La señora María Rosa Pérez vive en Bolívar y es madre de familia. Se despierta a diario a las 4 am para llegar a tiempo al trabajo, porque desde hace años no hay transporte en su sector y debe caminar todo el recorrido. Los “15 y último” no cubren todos los gastos, por eso se rebusca vendiendo tortas por encargo, pero ni así rinde el dinero. Le prepara el desayuno a sus chamos y el corazón se le rompe al darse cuenta de que no sabe si tendrán comida para desayunar mañana. No hay agua en el hogar, ya van 2 semanas así, pero en su desesperación agradece que al menos hay electricidad porque en otras ocasiones se ha quedado sin agua, sin electricidad y sin gas a la vez. Su vida se ha transformado en una montaña rusa, hay días que tiene y días que no. Lamentablemente, en estos últimos eso ha sido la norma.
Juan González, un joven merideño de 20 años, se debate entre seguir estudiando en la ULA y abandonar la carrera para conseguir otro trabajo. En casa las cosas no andan bien, no sobra nunca dinero, siempre les falta. Juan siente frustración y rabia, quiere echar para adelante pero el entorno no se lo permite. No lo quiere admitir, pero su salud mental ya empieza a deteriorarse porque no descansa por el estrés, casi no duerme y no se reconoce en el espejo de tanto que ha adelgazado por falta de comida. Juan ha perdido la esperanza de una vida mejor y solo piensa en sobrevivir como pueda.
El pequeño Miguel Herrera intenta impresionar a los pasajeros de la camionetica para que le compren los caramelos que vende. Repite un discurso aprendido a medias. Son las 9 am, debería estar estudiando, pero sus padres ya no lo mandan. Desde hace meses sus vidas dieron un vuelco y ahora solo venden toda clase de mercancías en la calle para poder hacer dinero. Su madre está enferma y no tienen como costear los gastos. No siempre puede verla. Miguel se siente débil y cansado, no recuerda bien cuando fue la última vez que no sintió hambre. Sus únicos momentos de diversión son aquellos en los que juega con otros que viven su misma condición en un barrio marabino. Miguel no conoce otra realidad más que la miseria y la desigualdad.

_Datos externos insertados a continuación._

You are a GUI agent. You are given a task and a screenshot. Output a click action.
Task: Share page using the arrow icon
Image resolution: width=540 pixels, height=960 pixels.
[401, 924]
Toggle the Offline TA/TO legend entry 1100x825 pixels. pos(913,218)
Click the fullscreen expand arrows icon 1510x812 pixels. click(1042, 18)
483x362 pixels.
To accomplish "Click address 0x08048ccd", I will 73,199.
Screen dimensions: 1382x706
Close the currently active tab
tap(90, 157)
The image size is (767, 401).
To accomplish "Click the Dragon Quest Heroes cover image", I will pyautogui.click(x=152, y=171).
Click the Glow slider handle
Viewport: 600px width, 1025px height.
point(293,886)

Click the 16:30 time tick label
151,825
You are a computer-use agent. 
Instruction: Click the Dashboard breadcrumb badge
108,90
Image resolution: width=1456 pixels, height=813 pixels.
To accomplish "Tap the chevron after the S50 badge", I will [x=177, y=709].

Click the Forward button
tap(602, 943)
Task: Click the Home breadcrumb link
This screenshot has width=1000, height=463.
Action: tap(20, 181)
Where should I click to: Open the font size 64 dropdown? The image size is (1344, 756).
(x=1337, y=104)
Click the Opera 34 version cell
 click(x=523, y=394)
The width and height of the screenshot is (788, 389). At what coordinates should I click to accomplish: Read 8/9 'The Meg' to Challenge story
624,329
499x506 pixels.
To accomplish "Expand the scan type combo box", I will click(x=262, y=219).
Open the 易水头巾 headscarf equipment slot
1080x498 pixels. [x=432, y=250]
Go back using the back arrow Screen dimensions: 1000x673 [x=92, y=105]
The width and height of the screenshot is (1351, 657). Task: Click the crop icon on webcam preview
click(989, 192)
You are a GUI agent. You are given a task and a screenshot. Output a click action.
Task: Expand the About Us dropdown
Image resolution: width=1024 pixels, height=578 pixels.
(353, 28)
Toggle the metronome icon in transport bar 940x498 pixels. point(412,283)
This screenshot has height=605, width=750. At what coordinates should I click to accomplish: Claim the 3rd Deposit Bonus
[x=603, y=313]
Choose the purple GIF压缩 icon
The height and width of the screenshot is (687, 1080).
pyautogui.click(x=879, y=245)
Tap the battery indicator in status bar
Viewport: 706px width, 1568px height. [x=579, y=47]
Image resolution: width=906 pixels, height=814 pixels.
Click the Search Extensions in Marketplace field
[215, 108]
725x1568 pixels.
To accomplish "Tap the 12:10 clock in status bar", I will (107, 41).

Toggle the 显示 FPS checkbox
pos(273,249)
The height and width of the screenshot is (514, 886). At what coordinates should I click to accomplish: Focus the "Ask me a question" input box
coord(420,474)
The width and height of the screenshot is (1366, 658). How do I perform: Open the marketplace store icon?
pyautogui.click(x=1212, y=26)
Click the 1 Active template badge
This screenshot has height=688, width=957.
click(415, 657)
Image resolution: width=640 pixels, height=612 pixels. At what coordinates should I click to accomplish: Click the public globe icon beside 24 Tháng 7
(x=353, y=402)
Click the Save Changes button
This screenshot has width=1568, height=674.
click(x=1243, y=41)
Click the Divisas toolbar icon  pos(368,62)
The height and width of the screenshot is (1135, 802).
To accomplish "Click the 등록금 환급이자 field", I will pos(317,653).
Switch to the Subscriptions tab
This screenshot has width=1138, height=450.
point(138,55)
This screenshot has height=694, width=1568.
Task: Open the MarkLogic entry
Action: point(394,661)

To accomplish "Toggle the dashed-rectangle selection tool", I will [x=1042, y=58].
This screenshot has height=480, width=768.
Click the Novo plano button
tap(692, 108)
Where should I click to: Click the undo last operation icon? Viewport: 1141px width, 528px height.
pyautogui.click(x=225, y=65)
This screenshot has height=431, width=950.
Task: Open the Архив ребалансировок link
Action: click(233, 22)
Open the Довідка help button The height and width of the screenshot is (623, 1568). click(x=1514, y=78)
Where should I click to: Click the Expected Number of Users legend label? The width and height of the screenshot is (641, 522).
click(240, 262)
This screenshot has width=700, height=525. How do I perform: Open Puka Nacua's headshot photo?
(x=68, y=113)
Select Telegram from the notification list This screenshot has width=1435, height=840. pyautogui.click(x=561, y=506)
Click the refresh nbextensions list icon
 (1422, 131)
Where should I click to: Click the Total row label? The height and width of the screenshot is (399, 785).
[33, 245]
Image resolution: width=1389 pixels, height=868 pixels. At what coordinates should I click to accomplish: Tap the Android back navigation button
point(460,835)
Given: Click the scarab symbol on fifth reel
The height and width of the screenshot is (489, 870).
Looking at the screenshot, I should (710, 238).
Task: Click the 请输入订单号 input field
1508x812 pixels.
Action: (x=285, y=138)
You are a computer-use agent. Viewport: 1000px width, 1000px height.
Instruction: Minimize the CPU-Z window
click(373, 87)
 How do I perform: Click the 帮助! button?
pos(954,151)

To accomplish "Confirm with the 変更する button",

La realidad de María, Juan y Miguel es la realidad de la mayoría de los venezolanos inmersos en una terrible emergencia humanitaria compleja. Vivir en Venezuela es una lucha constante que asfixia entre tantos problemas diarios. El estrés es el compañero fiel y para la mayoría, el abrir los ojos en la mañana es pensar inmediatamente en que no hay nada para la cena. No hay trabajos estables, menos hay de los que estén bien remunerados y trabajar de forma independiente es lo más rentable.
Mientras el país se encuentra en terapia intensiva, solo unos privilegiados viven como nuevos ricos en lujosas mansiones, vacacionando en nuestros hermosos paisajes y derrochando el dinero que pertenece a todos los venezolanos. El régimen es culpable de las desgracias que padecen María, Juan, Miguel y millones de venezolanos, pero es tarea de todos combatir este modelo corrupto de pobreza y desigualdad.
El régimen es el mayor mal que ha tenido que enfrentar este país en sus más de 200 años de historia. Tienen responsabilidad por cada lágrima que derraman las madres al no poder alimentar a sus hijos, por cada estómago vacío, por cada niño o joven que abandona sus estudios por tener que trabajar. Nos han llevado a creer que no hay nada que hacer, pero, aunque se sienta cotidiana, esta no debería ser una realidad permanente. Los cambios son posibles si se luchan por ellos, en el mundo hay muchas naciones que son ejemplo de transformación.
Nuestro aporte desde la política debe ser conectar de nuevo con la gente, entender que este país cambió, que los intereses cambiaron, y que la mejor labor que podemos hacer es acompañarlos y escucharlos, porque solo así podremos reconstruir ese espacio de trabajo colectivo que, con organización y participación, nos lleve a encaminar a esta nación al cambio democrático que tanto necesitamos.
Y desde lo colectivo, como ciudadanos, no desfallecer. Sé que es muy dura la realidad que vivimos y que muchos han adoptado la resiliencia como forma de hacer frente a las adversidades, pero somos mucho más que eso. Los venezolanos tenemos una gran capacidad para reinventarnos y para encontrar espacios de felicidad. Sabemos convertir el instinto de supervivencia en algo que va más allá de la comida y el techo. Es en ese lugar donde podemos encontrar la fuerza que necesitamos para levantarnos y luchar por este país. Aquí todavía hay mucho futuro y hay mucho por hacer. Venezuela es nuestra casa y siempre valdrá la pena luchar por ella.